It’s 3 AM and I just lost money I shouldn’t have been playing with.
The crypto chart on my screen looks like a cliff. My stomach feels like it went over the edge. I should close the laptop. Go to sleep. Forget this ever happened.
But I don’t.
I open a new tab instead. Then another. I start reading about blockchain architecture. Smart contracts. Proof of work versus proof of stake. The money’s gone but I can’t stop thinking about how any of this actually works.
Right then, something shifts.
I stop caring about getting rich and start caring about understanding. I don’t know it yet, but that’s the moment everything changes.
Let me show you how I got there.
I’m sixteen, sitting on a bench, fidgeting with a pen, in my class during a high school recess. It was so loud in there.
The thought arrives quietly, like it’s been waiting to pounce on me: How am I going to support my mum & dad?
There’s no emergency. No one’s asking me to. But the weight settles on my chest anyway and it doesn’t leave.
I go online looking for answers. YouTube has a lot of them, apparently. Guys with perfect lighting and urgent thumbnails promising the ONE thing that will change everything. I watch them. I believe them because I need to.
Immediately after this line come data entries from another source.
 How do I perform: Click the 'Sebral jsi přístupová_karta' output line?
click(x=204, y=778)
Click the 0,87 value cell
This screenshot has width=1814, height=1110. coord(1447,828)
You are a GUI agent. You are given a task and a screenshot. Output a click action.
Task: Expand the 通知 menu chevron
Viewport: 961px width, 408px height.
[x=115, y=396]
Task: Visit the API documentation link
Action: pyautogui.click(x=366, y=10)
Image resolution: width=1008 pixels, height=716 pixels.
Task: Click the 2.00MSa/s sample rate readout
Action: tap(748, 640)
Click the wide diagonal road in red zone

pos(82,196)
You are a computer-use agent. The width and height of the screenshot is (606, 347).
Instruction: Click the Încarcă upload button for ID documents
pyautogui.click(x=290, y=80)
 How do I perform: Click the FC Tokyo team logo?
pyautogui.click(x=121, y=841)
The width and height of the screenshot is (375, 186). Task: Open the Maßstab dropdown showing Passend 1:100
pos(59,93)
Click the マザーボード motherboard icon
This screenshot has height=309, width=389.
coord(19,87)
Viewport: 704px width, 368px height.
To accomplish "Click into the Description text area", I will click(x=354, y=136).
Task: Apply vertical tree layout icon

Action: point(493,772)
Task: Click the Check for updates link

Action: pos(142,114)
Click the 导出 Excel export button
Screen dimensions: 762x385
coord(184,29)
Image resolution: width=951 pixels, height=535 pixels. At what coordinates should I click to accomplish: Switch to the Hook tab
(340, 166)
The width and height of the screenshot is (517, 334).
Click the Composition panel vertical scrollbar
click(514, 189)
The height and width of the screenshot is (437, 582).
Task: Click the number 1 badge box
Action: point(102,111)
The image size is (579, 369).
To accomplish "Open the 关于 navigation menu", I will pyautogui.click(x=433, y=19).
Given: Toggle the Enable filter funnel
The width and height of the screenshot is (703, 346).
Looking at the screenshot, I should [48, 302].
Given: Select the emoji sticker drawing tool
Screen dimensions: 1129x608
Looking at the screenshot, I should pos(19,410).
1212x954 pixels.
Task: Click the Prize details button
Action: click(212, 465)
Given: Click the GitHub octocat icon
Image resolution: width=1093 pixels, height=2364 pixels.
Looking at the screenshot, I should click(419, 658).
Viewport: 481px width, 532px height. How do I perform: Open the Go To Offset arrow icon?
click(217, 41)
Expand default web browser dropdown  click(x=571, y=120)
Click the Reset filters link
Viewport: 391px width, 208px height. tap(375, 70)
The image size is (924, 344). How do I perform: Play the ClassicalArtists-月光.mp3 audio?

First I try trading. I spend weeks learning candlestick patterns. I fill notebooks with strategies. I’m convinced I’ve figured something out. Then I learn you have to be eighteen to open a trading account.
That’s it. Dream’s over before it starts.
So I try dropshipping. Build stores on Shopify. Teach myself Wordpress at midnight because paying someone isn’t an option. I figure out DNS configurations by breaking things and Googling the error messages because AI wasn't there then. Nothing works. Everything costs more than I have.
P. S: Here’s what I don’t realize: I think I’m failing. But really, I’m learning how to learn.
COVID hits during my last year of school.
Everything stops. The world goes quiet. And in that quiet, I can finally hear myself think.
I need structure. Real structure, not another YouTube rabbit hole where everyone’s yelling about passive income.
I find a Digital Marketing course on LinkedIn Learning. I tell myself I’ll start after college admissions are done. I last maybe three days before I click the first video.
By October 2020, I’ve got the certification.
But the second I finish, I see the problem. Marketing without good copy is just noise. Marketing without design is invisible.
So I learn design. Figma becomes my evening routine. I pull apart templates pixel by pixel. Study color theory like I’m preparing for an exam. Every tutorial teaches me something I immediately want to use.
College starts and I find coding.
HTML, CSS, a little JavaScript through freeCodeCamp. It’s different from everything else I’ve tried. Code is honest. It either works or it breaks. There’s no in between, no gray area where you can pretend.
I like that.
Then 2021 happens. The crypto bull run that everyone’s talking about.
I buy in with money I’ve saved. Watch it grow. Feel smart for once. Then watch it drop. Feel stupid. Watch it drop more. Feel sick.
Most people I know quit right there. Delete the apps. Say they’ll never touch crypto again.
I just couldn't stop reading about it.
That night at 3 AM, staring at the red numbers, something breaks open in my head.
I don’t care about the money anymore. I care about how this works. How a distributed ledger functions. How cryptographic proof can replace trust. How you can build an entire financial system with no single point of failure.
I’m fascinated in a way I’ve never been fascinated before.
For the first time, I’m not learning something because I think it’ll pay off. I’m learning because I have to know. Because walking away feels impossible.
That’s the change. That’s the story.
My last two years of college turn into a workshop.
Class projects become real projects. Side experiments become portfolio pieces. All those scattered skills from the desperate YouTube days, the failed dropshipping stores, the midnight Wordpress battles, they start connecting. Web hosting knowledge helps me during my training. Design skills make my code projects look professional. Marketing thinking shapes how I present everything.
After graduation, I join ipsr solutions for Cloud and DevOps training. Then an internship in the same domain. I learn infrastructure, systems, scalability. Another layer added to everything else.
Here’s what I wish I could tell that sixteen year old on the bench:
There is no master plan. You won’t figure it all out ahead of time. You’ll try things that don’t work. You’ll lose money you can’t afford to lose. You’ll feel behind everyone else.
But none of it is wasted.
That trading account you can’t open teaches you patience. Those Shopify stores that fail teach you web infrastructure. That crypto loss teaches you what actually matters to you.
You think you’re looking for a shortcut. What you’re really looking for is the thing you’re too curious to quit.
I’m still that kid on the bench in some ways. Still wondering how things work. Still learning obsessively. Still building.
But I’m different too.
I know now that the question isn’t “How do I make this pay off?” The question is “What can’t I stop thinking about?”
Answer that and you’ve found your path. Even if it doesn’t look like anyone else’s. Even if it takes you places you never planned to go.
Especially then.
Thanks for reading this. I’m just getting started.